Since the discovery of rapid eye movement sleep (REMs) in 1953, considerable progress has been made in deciphering the neural circuits and mechanisms involved in the generation of this stage and its cardinal signs, including cortical activation and muscle atonia. Research work on animal models has provided important insights on the prognosis, diagnosis, causes, and treatment of REM behavior disorder (RBD), a clinical condition in which muscle atonia is compromised during REMs. In this chapter, we review current knowledge in REMs circuitry and its involvement in the pathophysiology of RBD. Available evidence strongly suggests that glutamatergic neurons in the sublaterodorsal tegmental nucleus (SLD) located in the dorsolateral pons are the principal elements for the generation of REMs.
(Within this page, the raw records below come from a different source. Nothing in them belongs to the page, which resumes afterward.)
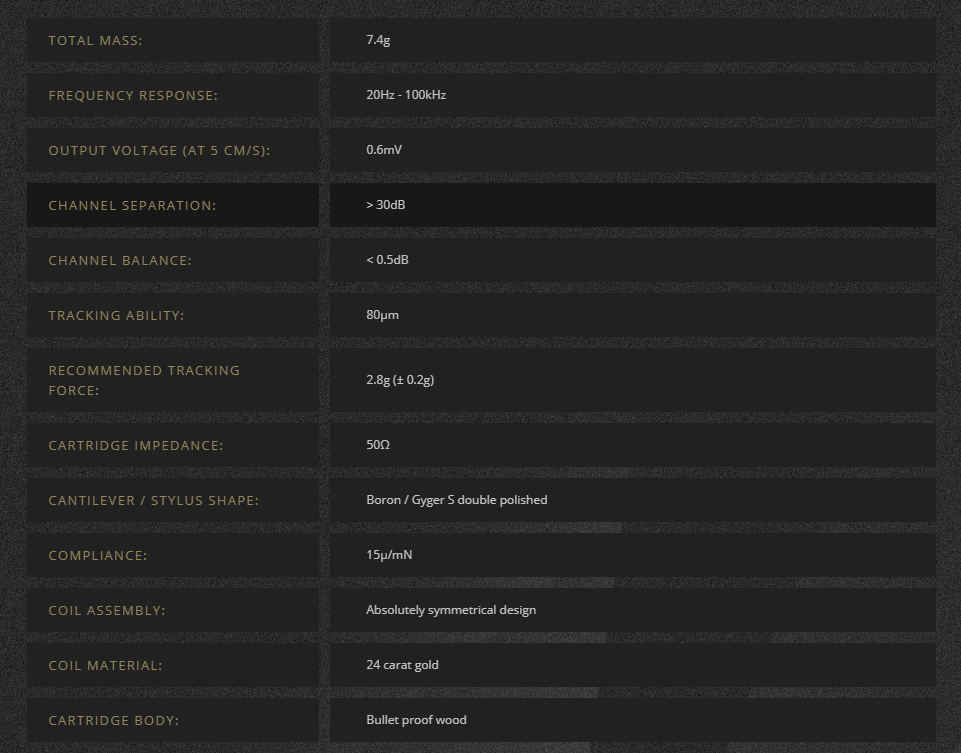Viewport: 961px width, 753px height.
Task: Click the Channel Balance label
Action: coord(120,260)
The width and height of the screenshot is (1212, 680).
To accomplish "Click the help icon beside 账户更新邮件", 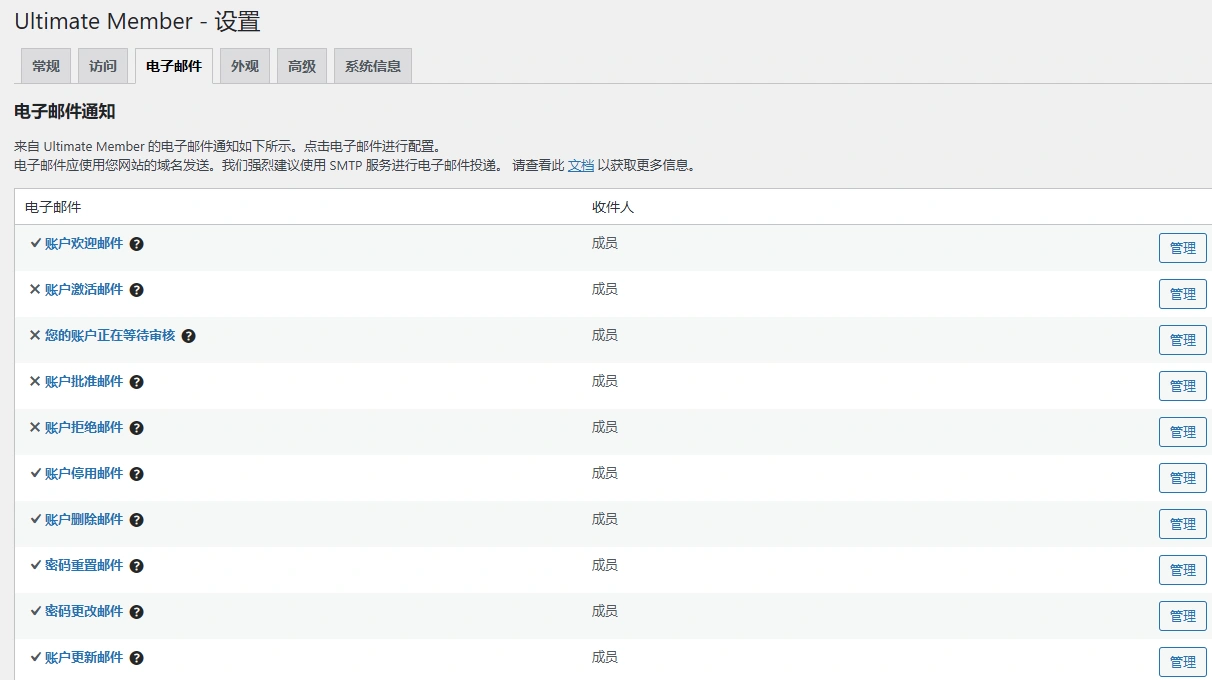I will (137, 657).
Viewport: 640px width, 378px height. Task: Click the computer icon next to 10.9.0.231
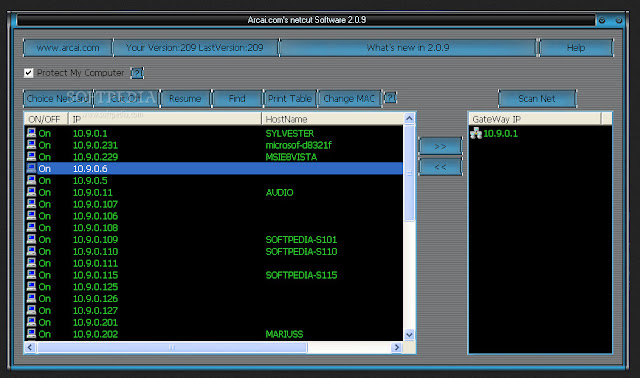click(x=31, y=145)
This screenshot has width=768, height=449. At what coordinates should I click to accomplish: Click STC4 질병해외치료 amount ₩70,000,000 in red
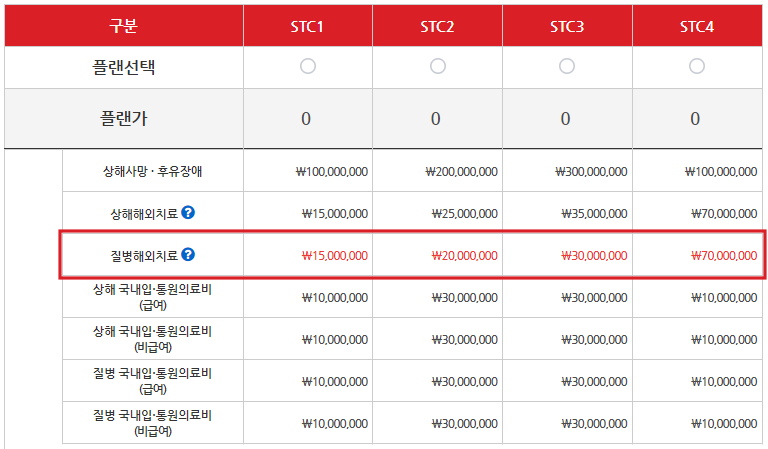pos(724,256)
These neurons may cause cortical activation and muscle atonia during REMs respectively through their ascending projections to the parabrachial nucleus and basal forebrain and their descending projections to the ventromedial medulla (VMM) and spinal cord. Activity of SLD neurons, and thereby REMs, is strongly under the influence of inhibitory neurons in the ventrolateral periaqueductal gray and the adjoining lateral pontine tegmentum (vlPAG/LPT). Mutual interaction between the SLD and vlPAG/LPT forms the primary REMs circuit and may determine the occurrence and duration of REMs. Many other brain regions, including medial prefrontal cortex, preoptic area, and lateral hypothalamus, may orchestrate circadian, homeostatic, and allostatic regulation of REMs by acting on this principal circuit. These data indicate that degenerative lesions of the SLD and its descending projections may underlie RBD and that assessing REMs amount and architecture, in addition to motor behavior, may be necessary to track the progression of RBD into alpha-synucleinopathy diseases such as Parkinson’s disease.